Math Puzzles

To start us off, here’s a modified version of something I saw last night:

A friend chooses a number from 1 to 16, then you ask 7 true/false questions to figure out what the number is. The catch is that the friend is allowed to lie on 1 question. You can only ask questions about the value of the number, not about meta things like “have you lied yet?” but otherwise can be as complicated as you want. You don’t necessarily need to find seven questions that work, just prove that it’s possible and give a general idea of how to find them. Bonus points for determining how many numbers you can distinguish if you’re allowed q questions with t lies.

There’s a branch of math that makes this problem pretty simple, but it should be solvable without it. I also came up with a second version I don’t have an answer for:

A friend chooses 1 of n numbers, then you ask q true/false questions and your friend lies on up to t of them. You can ask about the value of the number, whether the answer to a specific question was a lie, or any logical combination of these (ex: “Is it true that the number even AND you lied on question 3 OR the number is odd AND you told the truth on question 3”). For a given q and t, what’s the largest n for which you can always determine the chosen number?

So, in the first example, your friend will lie either 0 or 1 times?

Also, I don’t think there’s any additional value in being able to ask whether your friend has lied so far. Asking the same question again is equivalent to asking if the answer to that question was a lie.

Yeah, either 0 or 1 lie, although I’m pretty sure it isn’t any easier if they’re forced.

As for asking about whether they lied, I think it could be useful (with a very complex set of questions) but I can’t really explain why without going into my answer for the first part:

EDIT: nevermind, I’m pretty sure it doesn’t help

First Part Solution The problem can be treated as an noisy channel problem.
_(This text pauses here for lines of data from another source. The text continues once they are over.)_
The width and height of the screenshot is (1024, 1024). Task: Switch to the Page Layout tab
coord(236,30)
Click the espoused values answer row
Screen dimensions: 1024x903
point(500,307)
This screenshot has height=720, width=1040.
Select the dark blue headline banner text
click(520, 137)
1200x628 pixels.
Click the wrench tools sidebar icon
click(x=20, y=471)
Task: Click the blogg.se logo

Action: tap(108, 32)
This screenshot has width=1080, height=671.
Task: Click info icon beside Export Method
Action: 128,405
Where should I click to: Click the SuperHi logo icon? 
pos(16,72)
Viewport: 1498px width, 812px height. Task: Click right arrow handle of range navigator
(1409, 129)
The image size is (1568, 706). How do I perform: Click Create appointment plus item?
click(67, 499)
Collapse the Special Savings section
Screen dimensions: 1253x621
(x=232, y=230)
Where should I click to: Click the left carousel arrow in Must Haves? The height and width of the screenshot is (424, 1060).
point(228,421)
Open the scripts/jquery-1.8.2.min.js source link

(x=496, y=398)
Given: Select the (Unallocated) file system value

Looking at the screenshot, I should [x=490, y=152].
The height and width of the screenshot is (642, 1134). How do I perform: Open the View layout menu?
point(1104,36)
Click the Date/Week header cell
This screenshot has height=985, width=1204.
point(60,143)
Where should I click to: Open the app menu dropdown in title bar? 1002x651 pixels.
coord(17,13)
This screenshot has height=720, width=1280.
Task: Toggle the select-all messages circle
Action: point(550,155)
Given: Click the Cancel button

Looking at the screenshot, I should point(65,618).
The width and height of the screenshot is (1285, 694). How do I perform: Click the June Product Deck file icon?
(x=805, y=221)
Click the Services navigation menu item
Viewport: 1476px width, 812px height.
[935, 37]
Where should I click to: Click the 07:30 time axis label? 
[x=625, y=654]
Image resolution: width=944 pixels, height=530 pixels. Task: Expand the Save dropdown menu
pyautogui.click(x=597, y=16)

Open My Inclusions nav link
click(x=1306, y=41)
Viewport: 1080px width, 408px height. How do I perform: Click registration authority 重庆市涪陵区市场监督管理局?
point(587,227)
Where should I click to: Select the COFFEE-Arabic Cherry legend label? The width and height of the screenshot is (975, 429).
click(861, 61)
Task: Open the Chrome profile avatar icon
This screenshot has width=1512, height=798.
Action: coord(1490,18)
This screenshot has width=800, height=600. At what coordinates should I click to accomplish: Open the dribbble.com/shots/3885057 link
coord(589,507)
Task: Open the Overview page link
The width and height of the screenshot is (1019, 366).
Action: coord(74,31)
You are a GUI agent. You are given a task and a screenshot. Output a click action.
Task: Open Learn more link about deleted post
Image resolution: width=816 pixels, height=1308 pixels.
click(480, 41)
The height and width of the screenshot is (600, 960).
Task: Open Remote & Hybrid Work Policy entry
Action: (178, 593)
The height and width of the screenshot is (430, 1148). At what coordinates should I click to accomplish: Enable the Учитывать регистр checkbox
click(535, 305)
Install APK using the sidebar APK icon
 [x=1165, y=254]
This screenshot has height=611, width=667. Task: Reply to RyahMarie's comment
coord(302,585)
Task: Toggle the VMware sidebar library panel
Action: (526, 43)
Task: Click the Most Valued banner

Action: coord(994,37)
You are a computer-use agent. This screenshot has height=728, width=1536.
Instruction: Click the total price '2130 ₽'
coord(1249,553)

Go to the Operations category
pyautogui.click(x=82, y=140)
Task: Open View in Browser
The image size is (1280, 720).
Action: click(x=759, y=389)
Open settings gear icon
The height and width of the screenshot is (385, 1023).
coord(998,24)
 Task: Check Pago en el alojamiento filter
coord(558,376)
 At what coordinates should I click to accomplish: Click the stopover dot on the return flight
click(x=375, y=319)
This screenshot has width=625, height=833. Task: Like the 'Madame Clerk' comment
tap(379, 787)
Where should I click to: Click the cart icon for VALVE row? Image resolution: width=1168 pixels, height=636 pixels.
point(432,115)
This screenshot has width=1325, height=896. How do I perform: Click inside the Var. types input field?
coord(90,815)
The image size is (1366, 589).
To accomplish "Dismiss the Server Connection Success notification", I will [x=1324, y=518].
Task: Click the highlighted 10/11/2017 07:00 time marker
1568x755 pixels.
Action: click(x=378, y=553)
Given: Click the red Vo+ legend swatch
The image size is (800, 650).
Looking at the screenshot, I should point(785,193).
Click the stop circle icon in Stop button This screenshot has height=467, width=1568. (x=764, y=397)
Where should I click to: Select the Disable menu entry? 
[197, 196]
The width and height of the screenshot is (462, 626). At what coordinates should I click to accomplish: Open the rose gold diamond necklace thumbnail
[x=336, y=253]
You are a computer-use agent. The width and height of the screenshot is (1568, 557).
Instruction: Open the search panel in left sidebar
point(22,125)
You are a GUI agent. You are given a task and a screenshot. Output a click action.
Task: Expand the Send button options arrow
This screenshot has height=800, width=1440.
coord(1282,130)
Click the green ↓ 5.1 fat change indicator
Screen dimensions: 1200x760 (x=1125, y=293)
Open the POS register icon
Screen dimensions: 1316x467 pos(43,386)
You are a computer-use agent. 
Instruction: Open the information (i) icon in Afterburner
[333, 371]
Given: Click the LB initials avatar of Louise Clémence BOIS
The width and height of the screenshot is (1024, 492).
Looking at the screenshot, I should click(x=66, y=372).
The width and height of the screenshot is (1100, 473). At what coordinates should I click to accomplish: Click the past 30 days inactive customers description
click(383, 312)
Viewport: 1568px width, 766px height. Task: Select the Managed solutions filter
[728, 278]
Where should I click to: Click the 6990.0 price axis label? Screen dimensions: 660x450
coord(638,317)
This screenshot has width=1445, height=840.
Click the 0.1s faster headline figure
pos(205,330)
The 7 questions map the chosen number to a 7 bit binary vector, with each bit corresponding to a "yes" or "no" answer. You then choose any bit and invert it (or don't) to represent the lie. The goal is to choose a mapping such that any two vectors can be distinguished for any noise.

This means you need every pair of vectors to have a Hamming distance of at least 3, which means that they differ in at least 3 places. If they vary in 2 places and one of those bits is flipped, there’s no way to tell which vector you started from. At distance 3 there’s always only a single possibility. The choice of questions is a solved problem: convert the number to binary and use Hamming (7, 4) code. There are many valid choices of questions though. For the general case, you can distinguish between n numbers if it’s possible to choose n binary vectors of length q such that every pair has a distance of at least 2t+1.

The reason asking about lies might be helpful is that instead of just mapping the number to a vector then adding the noise, you can make the mapping partly dependent on the noise, which may allow you to have some vectors at a distance less than 3. For example, you could have do vectors with a distance 2, but only when the lie occurred in an earlier question. Maybe. I’m really not sure what to make of it at this point.

EDIT: I thought about it some more, and I don’t think it can help, at least not in the case of a single lie. Right now the choice of the number and when to lie uniquely leads to a vectors of answers. The only way to solve for a larger pool of starting numbers is if for certain numbers, certain choices of when to lie led to the same answers for every question, which makes room for new number/lie combinations. But I’m pretty sure this is impossible.

I’ll probably rewrite that wall of text when I’m less tired.

First problem was kinda a bust, so here’s a better one: Prove that (a^5)b - a(b^5) is always a multiple of 10 when a and b are integers.

This isn’t so much a puzzle as just a straight statistical math question. I think my answer is correct, but I’m not 100% sure, and I can’t easily Google it.

I was playing with a deck of playing cards on my desk, and I imagined some hypothetical magic trick.

Take a deck of 52 unique cards. Shuffle them and split them up into 26 pairs. Now have a person name any two playing cards. Let’s say they name the 3 of hearts and the jack of spades. What are the odds that among the 26 pairs that those two cards are paired together?

Every card in the deck is paired with another card, no matter what. So the odds of the 3 of hearts being in one of the pairs is 100%. There are 51 other cards it could have been paired with, and therefore I believe there is a 1/51 chance of the three of hearts being paired with the jack of spades.

And then, of course, a magician is going to want to magically select that pair from among all the pairs. There are 26 pairs. 26 * 51 = 1326.

Is this correct? 1/1326 chance? If someone attempts to perform this “illusion” but relies purely on luck, they’ll likely only succeed once every 1326 attempts?

Sounds right to me, if nobody is cheating.